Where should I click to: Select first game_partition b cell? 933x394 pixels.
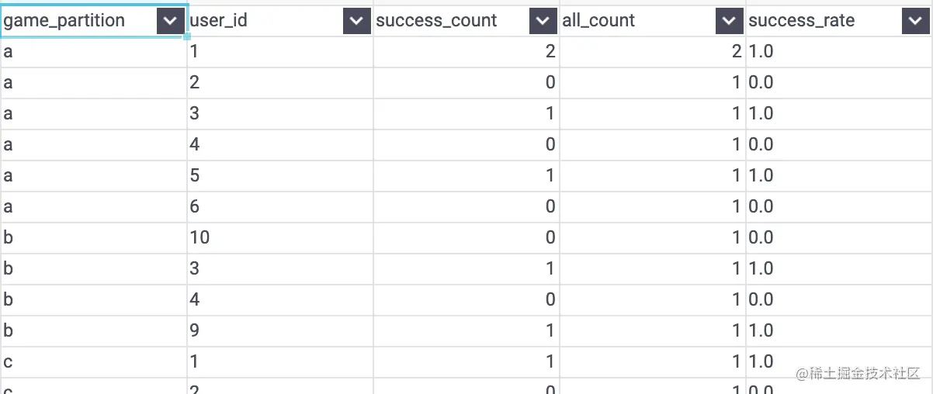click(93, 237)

+ + + +

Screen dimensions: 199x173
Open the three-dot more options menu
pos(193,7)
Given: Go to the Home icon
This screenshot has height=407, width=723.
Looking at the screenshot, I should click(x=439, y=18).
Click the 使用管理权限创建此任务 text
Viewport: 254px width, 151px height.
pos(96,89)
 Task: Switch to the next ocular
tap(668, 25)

+ + + +

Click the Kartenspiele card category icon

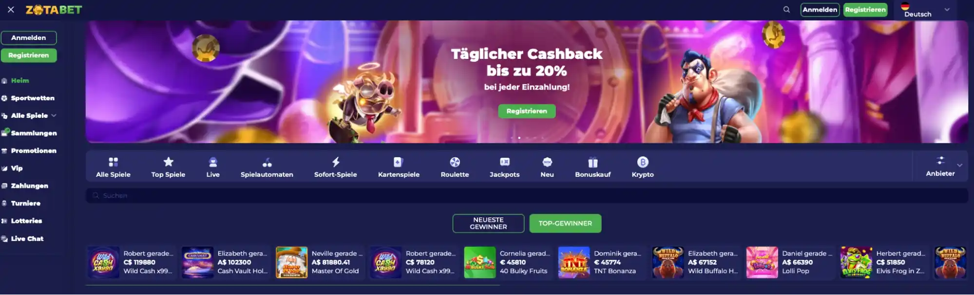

+ + + +

■ What you have to do
Copy the records from the line with "Click the 使用管理权限创建此任务 text" up to and including the line with "tap(668, 25)", substituting "Display area" for "Viewport" and leaving everything else unchanged.

■ Response
Click the 使用管理权限创建此任务 text
Display area: 254px width, 151px height.
pos(96,89)
 Task: Switch to the next ocular
tap(668, 25)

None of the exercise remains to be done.